Una violenta tempesta invernale di matrice nord-atlantica sta attraversando in queste ore la Penisola Iberica, riportando condizioni meteo pienamente invernali su vaste aree della Spagna. Al centro della scena c’è il ciclone Ingrid, una profonda depressione formatasi sull’Atlantico orientale e intensificatasi rapidamente al largo della costa occidentale spagnola, capace di innescare una fase di maltempo esteso e severo. L’ingresso di aria polare marittima associata al sistema depressionario sta determinando un brusco calo delle temperature e nevicate a quote insolitamente basse, localmente inferiori ai 300–400 metri. Episodi di neve sono stati segnalati anche in aree simboliche come il Tibidabo, sopra Barcellona, dove i fiocchi si sono spinti fino alle alture urbane con temperature prossime allo zero. Più all’interno, tra Castilla-La Mancha e sud-est peninsulare, località come Riópar Viejo, in provincia di Albacete, hanno visto il paesaggio trasformarsi rapidamente in uno scenario tipicamente invernale.
Sui rilievi, la combinazione tra aria fredda, precipitazioni intense e vento sostenuto sta dando luogo a vere e proprie bufere di neve, con visibilità ridotta e condizioni critiche per la viabilità. Parallelamente, il fronte oceanico della tempesta sta colpendo duramente le coste settentrionali della Penisola Iberica: tra Galizia e Mar Cantabrico si registrano mareggiate imponenti, con onde comprese tra 5 e 8 metri, localmente superiori negli episodi più intensi. I venti tempestosi associati al ciclone stanno creando disagi alla navigazione, alle infrastrutture costiere e ai collegamenti terrestri.
Dinamica atmosferica: un classico affondo nord-atlantico
Dal punto di vista sinottico, Ingrid rappresenta un esempio emblematico di ciclogenesi nord-atlantica in grado di trasferire energia e aria fredda verso l’Europa sud-occidentale. Il forte gradiente barico tra Atlantico e continente europeo ha favorito l’incanalamento di correnti polari marittime, con un mix di instabilità, rovesci intensi e rapido raffreddamento nei bassi strati. Si tratta di una configurazione tipica delle fasi invernali più dinamiche, quando il flusso zonale viene interrotto da affondi meridiani di aria fredda.

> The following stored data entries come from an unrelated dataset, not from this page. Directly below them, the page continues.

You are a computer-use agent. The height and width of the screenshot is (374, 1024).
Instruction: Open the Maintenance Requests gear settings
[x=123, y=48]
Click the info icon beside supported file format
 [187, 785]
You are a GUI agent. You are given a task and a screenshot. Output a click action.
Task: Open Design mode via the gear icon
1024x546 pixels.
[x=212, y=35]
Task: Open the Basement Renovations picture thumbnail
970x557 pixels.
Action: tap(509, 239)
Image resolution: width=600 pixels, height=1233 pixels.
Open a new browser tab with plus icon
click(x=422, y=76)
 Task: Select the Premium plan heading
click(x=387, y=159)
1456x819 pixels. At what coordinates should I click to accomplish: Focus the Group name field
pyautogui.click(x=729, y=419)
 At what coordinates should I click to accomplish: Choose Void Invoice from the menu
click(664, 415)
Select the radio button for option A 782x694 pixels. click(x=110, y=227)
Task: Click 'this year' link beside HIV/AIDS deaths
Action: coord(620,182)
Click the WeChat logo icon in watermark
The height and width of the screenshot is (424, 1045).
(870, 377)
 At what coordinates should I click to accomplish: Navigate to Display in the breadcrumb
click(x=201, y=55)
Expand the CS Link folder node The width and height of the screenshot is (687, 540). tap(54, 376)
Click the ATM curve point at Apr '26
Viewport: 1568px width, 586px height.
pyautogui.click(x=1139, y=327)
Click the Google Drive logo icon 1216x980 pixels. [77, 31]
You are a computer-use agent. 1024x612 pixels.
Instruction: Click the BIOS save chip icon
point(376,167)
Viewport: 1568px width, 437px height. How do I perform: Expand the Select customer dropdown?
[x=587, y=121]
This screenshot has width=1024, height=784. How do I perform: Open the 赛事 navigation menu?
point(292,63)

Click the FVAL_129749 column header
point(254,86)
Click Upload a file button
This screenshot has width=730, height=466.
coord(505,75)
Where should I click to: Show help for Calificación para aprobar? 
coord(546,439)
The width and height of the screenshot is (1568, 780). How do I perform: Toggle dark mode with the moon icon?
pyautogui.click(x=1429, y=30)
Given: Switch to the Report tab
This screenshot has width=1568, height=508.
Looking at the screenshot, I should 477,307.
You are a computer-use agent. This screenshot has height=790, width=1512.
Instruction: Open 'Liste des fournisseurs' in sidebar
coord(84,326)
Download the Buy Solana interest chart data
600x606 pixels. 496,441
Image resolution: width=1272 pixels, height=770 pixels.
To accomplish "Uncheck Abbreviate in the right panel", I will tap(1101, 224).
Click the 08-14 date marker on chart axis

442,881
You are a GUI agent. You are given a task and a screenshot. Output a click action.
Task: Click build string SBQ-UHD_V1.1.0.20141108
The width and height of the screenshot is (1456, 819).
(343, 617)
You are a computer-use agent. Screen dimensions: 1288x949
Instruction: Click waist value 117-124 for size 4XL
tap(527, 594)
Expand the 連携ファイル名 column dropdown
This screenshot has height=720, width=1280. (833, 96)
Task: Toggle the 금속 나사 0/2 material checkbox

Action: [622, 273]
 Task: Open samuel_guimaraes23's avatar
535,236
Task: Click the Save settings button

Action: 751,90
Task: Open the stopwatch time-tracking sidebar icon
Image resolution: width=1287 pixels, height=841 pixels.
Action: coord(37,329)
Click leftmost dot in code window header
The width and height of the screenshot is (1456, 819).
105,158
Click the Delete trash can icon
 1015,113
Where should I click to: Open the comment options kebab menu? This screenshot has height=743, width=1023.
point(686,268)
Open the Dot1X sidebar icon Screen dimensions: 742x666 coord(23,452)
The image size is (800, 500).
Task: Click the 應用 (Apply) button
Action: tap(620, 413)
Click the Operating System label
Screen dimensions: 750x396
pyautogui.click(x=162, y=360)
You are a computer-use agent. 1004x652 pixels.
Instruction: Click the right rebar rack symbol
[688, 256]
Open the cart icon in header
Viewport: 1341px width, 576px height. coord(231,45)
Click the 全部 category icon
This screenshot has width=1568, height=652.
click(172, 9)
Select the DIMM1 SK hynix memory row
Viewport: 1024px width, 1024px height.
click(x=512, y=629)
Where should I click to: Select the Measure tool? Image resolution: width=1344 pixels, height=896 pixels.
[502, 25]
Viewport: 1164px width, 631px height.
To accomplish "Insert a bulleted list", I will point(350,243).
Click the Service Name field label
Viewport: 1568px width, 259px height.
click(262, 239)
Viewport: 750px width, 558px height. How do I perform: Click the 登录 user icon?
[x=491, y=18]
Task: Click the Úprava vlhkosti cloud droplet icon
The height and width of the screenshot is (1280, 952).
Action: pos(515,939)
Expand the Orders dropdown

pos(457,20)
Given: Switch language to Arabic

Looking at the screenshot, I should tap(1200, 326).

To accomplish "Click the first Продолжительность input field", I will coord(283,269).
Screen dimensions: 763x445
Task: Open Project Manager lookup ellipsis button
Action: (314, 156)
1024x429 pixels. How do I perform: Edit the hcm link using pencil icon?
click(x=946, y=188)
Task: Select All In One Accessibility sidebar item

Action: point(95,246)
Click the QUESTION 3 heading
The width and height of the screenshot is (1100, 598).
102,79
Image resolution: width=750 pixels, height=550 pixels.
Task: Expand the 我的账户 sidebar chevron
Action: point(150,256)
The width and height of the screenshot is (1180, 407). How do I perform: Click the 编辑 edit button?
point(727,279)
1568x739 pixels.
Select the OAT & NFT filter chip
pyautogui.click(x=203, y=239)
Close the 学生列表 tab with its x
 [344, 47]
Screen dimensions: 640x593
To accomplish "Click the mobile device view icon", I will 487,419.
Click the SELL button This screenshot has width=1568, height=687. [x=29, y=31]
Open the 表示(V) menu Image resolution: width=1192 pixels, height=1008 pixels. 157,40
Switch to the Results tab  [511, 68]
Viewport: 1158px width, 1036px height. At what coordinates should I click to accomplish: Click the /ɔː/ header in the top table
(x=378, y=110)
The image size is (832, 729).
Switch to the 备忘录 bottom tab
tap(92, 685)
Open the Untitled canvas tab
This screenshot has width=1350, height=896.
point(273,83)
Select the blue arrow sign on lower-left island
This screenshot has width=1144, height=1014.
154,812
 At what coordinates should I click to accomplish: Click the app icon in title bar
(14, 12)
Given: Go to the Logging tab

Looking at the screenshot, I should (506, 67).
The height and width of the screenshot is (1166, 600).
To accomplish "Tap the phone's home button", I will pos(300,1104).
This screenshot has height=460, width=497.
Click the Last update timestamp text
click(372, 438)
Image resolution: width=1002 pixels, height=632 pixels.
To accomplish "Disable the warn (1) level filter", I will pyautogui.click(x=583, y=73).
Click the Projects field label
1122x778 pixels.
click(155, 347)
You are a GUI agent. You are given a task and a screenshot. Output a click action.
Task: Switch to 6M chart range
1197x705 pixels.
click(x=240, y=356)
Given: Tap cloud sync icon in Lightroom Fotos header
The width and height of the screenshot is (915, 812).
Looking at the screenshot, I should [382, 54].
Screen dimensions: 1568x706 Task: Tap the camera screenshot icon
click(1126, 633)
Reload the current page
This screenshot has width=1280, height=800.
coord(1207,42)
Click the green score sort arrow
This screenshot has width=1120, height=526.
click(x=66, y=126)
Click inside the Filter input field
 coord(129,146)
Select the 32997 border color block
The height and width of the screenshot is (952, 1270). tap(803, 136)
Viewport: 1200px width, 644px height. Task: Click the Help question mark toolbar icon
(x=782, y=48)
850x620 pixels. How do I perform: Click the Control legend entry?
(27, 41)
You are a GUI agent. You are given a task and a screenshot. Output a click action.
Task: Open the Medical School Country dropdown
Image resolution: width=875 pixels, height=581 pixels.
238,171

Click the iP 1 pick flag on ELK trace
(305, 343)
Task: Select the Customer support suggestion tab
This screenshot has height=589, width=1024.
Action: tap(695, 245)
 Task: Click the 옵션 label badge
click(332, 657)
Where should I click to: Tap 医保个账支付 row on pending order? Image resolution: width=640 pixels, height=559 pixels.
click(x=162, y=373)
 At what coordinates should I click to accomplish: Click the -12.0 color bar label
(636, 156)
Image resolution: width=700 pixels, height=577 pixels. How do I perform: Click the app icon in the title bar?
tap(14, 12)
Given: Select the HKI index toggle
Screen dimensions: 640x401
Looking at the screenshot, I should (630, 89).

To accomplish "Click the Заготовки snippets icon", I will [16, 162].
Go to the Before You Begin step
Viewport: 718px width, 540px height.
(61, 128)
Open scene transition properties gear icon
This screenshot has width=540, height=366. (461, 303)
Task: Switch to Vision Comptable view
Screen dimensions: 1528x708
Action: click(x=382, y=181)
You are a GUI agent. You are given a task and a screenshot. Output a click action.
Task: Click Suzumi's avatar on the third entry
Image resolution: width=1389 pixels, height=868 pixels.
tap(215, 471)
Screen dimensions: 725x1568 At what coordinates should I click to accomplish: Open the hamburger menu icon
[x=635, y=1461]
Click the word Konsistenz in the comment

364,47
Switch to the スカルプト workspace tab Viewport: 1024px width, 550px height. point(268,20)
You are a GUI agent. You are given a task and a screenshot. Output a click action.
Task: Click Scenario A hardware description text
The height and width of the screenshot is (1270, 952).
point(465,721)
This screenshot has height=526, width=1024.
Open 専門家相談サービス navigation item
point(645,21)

Verso l’Italia: nuova irruzione fredda in arrivo
Questo stesso fiume d’aria polare, dopo aver colpito duramente la Penisola Iberica, è destinato a scivolare verso est nelle prossime ore, raggiungendo il Mediterraneo centrale. L’Italia si prepara quindi a vivere una nuova fase di instabilità invernale, con un deciso calo delle temperature, venti forti e un contesto atmosferico nuovamente favorevole a nevicate a bassa quota, soprattutto sui settori più esposti alle correnti settentrionali.
Le regioni adriatiche, le aree appenniniche e parte del Nord potrebbero risentire maggiormente di questo afflusso freddo, mentre il quadro generale conferma un inverno tutt’altro che statico. A livello emisferico, infatti, la circolazione continua a mostrare segnali di forte dinamicità, con scambi meridiani frequenti e una propensione a nuovi impulsi freddi verso l’Europa.
Un inverno che resta protagonista
L’episodio legato al ciclone Ingrid non è un evento isolato, ma si inserisce in una sequenza di configurazioni che stanno mantenendo elevata l’attività atmosferica sul bacino euro-atlantico. Per l’Italia, questo significa un prosieguo di stagione caratterizzato da rapidi cambi di scenario, alternanza di fasi perturbate e ritorni di aria fredda, con l’inverno che continua a giocare un ruolo da protagonista anche nel cuore della stagione.